Cool to room temp and then refrigerate.
*for this pie, I used two very small hokkaido kurbis that I bought at Aldi on sale for 29c ea. You could use a medium-sized one instead of two small. Wash the outside (you will be eating the rind), cut in half, scoop out seeds, cut off the stem and any weird-looking parts of the skin, place on a baking sheet cut side down, and roast at 200C covered in foil for about 30 mins or until a fork or sharp knife glides through the skin and flesh as smooth as butter. Let cool and then puree in a food processor or with a handheld stab mixer. You don’t have to get the 3 cups exact. Eye-balling is totally allowed.
**If your pumpkin is wet like it looks from the can, you only need 12oz of the kondensmilch. If it’s dry, you’ll probably need the 18oz.
For the crust:
I used this recipe.
1 1/2 c finely ground graham cracker crumbs
1/3 c white sugar
6 T butter, melted
I used spekulatius cookies, and I ground them in a food processor. Since we don’t have pie pans here (only springform and they are BIG), I used more like 1 3/4+ cups of the crumbs, which is about the capacity of my food processor.
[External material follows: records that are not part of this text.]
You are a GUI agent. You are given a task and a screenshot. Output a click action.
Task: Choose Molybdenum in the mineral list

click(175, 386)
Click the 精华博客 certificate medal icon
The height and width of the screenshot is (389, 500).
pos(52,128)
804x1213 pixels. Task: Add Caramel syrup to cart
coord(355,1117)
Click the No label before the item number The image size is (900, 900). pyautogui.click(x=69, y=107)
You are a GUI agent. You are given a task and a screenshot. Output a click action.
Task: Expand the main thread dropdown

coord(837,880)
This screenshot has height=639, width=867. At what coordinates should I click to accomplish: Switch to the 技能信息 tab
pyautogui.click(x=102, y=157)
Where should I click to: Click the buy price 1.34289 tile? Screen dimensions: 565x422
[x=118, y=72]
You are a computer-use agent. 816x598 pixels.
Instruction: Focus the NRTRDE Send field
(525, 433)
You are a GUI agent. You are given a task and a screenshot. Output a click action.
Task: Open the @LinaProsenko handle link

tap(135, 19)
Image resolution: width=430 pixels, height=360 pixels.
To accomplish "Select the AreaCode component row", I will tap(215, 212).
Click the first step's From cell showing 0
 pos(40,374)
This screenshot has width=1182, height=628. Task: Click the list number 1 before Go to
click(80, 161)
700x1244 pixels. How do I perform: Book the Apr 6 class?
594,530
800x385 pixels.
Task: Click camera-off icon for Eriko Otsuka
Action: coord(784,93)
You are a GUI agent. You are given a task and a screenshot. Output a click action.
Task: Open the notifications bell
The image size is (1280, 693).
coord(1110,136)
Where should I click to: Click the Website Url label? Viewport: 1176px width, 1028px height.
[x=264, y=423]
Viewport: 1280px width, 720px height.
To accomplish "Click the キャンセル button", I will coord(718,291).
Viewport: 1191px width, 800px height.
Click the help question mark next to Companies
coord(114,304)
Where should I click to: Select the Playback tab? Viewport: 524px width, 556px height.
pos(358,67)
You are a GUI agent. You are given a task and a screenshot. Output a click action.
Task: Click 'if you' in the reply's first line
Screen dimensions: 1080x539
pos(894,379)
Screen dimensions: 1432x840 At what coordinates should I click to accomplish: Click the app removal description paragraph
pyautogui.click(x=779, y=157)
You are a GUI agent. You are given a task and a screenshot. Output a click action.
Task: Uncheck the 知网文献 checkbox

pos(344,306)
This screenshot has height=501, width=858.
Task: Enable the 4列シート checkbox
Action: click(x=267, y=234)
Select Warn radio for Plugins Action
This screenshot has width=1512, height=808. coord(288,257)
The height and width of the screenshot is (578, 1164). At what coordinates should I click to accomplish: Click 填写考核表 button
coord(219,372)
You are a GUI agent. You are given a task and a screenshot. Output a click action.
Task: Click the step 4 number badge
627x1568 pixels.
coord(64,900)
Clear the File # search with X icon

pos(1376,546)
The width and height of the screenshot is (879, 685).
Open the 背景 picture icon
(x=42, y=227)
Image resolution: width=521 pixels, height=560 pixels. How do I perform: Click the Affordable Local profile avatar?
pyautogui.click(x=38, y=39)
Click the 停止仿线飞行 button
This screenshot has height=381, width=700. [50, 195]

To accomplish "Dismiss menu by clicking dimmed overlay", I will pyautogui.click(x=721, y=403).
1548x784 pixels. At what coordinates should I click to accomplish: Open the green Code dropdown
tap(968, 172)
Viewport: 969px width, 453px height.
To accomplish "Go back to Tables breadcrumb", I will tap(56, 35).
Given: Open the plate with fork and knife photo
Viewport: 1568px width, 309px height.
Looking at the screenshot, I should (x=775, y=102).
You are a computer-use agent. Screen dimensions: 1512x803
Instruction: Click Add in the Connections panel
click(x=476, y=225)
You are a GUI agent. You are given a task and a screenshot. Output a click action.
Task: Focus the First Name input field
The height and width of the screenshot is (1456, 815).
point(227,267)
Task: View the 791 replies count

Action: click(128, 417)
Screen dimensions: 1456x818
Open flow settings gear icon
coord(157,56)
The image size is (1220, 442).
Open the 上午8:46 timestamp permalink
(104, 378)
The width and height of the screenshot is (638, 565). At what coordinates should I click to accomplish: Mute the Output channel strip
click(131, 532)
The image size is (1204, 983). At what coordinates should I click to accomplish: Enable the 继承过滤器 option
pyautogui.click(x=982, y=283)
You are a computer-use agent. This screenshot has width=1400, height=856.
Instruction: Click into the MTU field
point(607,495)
If I make this again, I will decrease the melted butter to 4 or 5 T. I don’t think it needs this much butter, and a lot leaks out the bottom of my springform pan.
Mix the crumbs, sugar, and butter together in a bowl. Then dump a little at a time in the bottom of the springform pan and press down with your fingers until completely covered (if you want to transfer your pie to a serving dish, line the bottom of the springform with parchment paper and then put down the crust).
Then, make little piles all around the edge of the pan so that you will somewhat evenly cover the sides. Press the crumbs up onto the sides. They’re very fragile, so just do what you can to hold them there until the pie filling gets poured in. After filling the crust, I pressed the edges down because they just ended up falling down anyway, and this way they are baked into the pie and don’t look weird.